Arrogance is frowned upon, particularly in the stupid and incompetent.

Some things are worthy of pride. Belonging to a geeky subculture just isn't one of them.


----------



## Nishi (Apr 28, 2009)

Eh, I don't think that naturally liking something or feeling a certain way is a choice. 
Whether you act on that or not is a choice though, I guess?

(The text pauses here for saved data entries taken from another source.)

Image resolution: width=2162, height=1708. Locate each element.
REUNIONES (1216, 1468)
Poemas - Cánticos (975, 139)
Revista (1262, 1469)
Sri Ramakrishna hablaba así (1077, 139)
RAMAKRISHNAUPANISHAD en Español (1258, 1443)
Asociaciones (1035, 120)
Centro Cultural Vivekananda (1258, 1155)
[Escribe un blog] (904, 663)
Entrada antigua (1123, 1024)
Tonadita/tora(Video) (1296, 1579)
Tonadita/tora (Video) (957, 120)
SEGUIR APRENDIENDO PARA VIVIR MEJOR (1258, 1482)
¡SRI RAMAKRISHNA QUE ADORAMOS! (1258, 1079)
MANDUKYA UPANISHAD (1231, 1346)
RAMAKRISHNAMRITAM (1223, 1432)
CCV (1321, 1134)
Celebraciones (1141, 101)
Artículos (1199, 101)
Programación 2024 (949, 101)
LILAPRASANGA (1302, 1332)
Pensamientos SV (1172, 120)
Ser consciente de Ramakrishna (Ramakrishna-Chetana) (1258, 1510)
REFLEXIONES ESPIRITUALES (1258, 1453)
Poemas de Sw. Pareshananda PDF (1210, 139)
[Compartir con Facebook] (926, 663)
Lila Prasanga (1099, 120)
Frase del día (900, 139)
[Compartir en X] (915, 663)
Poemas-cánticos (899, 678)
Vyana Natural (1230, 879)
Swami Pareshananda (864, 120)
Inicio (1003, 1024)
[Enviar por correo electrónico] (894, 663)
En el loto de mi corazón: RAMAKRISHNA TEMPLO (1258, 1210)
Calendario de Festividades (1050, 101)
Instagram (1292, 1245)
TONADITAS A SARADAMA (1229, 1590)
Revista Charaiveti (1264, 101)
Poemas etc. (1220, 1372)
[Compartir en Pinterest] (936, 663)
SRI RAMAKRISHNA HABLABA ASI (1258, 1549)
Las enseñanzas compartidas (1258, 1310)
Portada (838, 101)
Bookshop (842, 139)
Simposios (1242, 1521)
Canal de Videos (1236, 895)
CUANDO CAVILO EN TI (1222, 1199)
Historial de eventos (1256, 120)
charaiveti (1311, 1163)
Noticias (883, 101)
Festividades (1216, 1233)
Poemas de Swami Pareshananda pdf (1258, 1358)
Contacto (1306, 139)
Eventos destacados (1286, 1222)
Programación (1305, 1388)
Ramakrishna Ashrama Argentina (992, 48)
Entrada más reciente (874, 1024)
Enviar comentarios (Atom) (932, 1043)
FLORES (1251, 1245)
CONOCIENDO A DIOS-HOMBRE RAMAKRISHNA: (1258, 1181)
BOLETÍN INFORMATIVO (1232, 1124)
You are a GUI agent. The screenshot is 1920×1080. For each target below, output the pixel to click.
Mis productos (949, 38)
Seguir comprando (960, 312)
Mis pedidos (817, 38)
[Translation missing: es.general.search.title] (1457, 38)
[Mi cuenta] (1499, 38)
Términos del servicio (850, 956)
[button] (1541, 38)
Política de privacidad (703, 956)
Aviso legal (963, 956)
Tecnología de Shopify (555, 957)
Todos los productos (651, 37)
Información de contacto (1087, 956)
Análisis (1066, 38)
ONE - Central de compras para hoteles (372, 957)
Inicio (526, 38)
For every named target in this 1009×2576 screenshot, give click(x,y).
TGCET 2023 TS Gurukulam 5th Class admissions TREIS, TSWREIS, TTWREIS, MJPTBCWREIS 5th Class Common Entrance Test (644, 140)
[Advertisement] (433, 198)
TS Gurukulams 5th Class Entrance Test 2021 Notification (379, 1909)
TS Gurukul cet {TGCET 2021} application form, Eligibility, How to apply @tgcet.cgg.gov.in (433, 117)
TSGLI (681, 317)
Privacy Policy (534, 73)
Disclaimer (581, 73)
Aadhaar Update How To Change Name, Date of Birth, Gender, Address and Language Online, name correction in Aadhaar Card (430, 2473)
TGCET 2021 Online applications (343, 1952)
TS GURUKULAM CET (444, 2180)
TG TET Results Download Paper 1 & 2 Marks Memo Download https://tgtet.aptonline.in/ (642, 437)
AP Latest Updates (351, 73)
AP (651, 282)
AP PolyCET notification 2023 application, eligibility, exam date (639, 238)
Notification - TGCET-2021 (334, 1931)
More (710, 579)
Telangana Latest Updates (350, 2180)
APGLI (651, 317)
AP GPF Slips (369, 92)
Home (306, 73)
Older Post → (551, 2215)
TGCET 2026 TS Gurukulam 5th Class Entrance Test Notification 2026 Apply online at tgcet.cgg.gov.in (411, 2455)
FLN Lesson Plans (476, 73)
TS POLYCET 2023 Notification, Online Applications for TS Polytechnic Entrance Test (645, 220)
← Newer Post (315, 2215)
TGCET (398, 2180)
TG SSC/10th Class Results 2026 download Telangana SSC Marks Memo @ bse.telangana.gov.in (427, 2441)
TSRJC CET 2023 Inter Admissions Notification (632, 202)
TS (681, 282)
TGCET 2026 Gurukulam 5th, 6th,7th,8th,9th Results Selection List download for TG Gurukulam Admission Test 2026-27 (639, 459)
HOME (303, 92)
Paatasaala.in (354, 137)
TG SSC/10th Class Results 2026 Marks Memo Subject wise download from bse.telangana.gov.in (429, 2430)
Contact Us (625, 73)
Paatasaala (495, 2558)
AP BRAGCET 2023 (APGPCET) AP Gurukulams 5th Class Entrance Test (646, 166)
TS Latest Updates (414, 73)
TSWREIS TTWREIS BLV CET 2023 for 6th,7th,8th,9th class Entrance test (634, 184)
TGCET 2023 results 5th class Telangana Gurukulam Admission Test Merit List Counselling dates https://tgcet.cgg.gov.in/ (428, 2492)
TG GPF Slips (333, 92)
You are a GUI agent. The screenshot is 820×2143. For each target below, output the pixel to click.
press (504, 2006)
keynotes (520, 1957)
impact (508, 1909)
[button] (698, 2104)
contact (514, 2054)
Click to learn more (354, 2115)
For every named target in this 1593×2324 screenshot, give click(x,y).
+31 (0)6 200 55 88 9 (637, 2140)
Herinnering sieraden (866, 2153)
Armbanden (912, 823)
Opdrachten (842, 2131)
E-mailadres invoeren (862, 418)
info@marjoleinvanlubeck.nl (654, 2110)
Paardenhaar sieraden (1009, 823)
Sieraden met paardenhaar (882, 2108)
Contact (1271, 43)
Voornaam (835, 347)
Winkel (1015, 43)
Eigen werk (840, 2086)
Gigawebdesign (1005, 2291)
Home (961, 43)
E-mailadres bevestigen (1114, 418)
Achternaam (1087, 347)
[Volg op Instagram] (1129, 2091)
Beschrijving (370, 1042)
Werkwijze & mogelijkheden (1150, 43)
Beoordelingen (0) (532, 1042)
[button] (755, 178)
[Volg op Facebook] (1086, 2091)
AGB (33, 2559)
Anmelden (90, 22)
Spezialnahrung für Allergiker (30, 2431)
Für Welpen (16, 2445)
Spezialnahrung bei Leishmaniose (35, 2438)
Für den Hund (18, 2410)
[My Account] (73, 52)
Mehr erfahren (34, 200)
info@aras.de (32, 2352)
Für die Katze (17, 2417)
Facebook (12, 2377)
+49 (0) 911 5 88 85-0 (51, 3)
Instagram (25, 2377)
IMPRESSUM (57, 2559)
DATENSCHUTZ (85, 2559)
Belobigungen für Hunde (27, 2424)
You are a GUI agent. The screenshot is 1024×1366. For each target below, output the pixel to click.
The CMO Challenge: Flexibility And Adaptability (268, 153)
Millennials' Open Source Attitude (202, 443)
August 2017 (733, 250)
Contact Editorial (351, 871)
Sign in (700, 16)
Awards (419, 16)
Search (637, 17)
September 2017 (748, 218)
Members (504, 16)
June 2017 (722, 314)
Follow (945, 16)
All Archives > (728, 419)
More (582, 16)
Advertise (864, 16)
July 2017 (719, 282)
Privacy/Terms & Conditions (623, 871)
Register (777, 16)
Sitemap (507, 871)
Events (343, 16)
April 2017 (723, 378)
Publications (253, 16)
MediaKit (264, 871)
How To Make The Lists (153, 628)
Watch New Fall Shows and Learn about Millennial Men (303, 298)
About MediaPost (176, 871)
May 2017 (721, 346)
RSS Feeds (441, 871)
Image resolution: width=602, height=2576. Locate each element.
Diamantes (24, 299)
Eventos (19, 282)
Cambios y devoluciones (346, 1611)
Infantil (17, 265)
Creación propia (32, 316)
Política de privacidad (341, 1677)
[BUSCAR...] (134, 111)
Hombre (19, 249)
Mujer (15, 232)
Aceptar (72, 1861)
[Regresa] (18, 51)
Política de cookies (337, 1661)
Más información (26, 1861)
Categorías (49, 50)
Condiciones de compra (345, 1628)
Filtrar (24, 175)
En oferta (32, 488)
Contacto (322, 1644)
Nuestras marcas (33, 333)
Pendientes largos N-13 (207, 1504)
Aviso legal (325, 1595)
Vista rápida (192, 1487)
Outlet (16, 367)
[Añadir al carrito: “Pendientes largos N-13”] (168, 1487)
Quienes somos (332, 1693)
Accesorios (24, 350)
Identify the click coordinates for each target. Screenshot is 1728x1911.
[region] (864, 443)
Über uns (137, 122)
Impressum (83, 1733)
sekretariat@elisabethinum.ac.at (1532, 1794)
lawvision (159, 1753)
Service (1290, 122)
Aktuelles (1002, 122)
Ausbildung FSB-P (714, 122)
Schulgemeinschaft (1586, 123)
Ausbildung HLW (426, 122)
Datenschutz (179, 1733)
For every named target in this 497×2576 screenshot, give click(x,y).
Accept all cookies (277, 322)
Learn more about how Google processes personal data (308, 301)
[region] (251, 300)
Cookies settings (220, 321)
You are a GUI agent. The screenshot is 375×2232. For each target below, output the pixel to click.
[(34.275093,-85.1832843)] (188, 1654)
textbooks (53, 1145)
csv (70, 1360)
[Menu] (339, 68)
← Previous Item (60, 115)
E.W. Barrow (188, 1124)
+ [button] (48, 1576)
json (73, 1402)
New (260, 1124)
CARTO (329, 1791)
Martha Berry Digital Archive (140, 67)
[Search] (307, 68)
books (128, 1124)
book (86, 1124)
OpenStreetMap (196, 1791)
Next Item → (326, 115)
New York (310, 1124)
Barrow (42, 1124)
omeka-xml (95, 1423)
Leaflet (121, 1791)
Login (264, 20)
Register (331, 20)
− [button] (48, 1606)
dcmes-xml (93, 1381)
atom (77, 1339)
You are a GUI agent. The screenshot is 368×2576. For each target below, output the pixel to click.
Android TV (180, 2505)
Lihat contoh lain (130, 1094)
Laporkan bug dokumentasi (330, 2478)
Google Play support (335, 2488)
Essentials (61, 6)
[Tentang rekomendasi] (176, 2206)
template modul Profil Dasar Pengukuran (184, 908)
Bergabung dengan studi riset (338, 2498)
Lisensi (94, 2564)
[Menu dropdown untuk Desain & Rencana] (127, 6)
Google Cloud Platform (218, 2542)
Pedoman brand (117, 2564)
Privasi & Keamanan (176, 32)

I think I'd be proud of who I am furry or not, gay or not.
I'm not super furry proud, but I'm not ashamed about being the bit of furry I am either.


----------



## Arcadium (Apr 28, 2009)

iBolt! said:


> Agreed. +1 to you. I don't think being a furry is something everyone aspires to be, but it's fun to be a part of the fandom =3



Yes it is, very much :3 But honestly, i kinda give way with the whole argument, "You wouldn't be a furry without the internet". I mean, just because you don't know what it is, doesn't mean it's not your tastes.

What i'm saying is, if you consider yourself a furry from influences like Buggs Bunny, or like me, video-games like Star Fox, but you don't know about the fandom, your can still arguably call yourself a furry, or get called out on it. Even though you don't have knowledge about it till the future, it doesn't mean anytime before you wouldn't of been able to.


----------



## Trpdwarf (Apr 28, 2009)

Arcadium said:


> Yes it is, very much :3 But honestly, i kinda give way with the whole argument, "You wouldn't be a furry without the internet". I mean, just because you don't know what it is, doesn't mean it's not your tastes.
> 
> What i'm saying is, if you consider yourself a furry from influences like Buggs Bunny, or like me, video-games like Star Fox, but you don't know about the fandom, your can still arguably call yourself a furry, or get called out on it. Even though you don't have knowledge about it till the future, it doesn't mean anytime before you wouldn't of been able to.



....

Just because a person likes a cartoon character, and happens to enjoy a video games does not mean you can argue an auto flag as a furry. If someone does not have knowledge of a furry but still likes anthro animal things...he or she is not a furry. To be a furry is a choice, not an auto association. It's not like being gay or straight or asexual.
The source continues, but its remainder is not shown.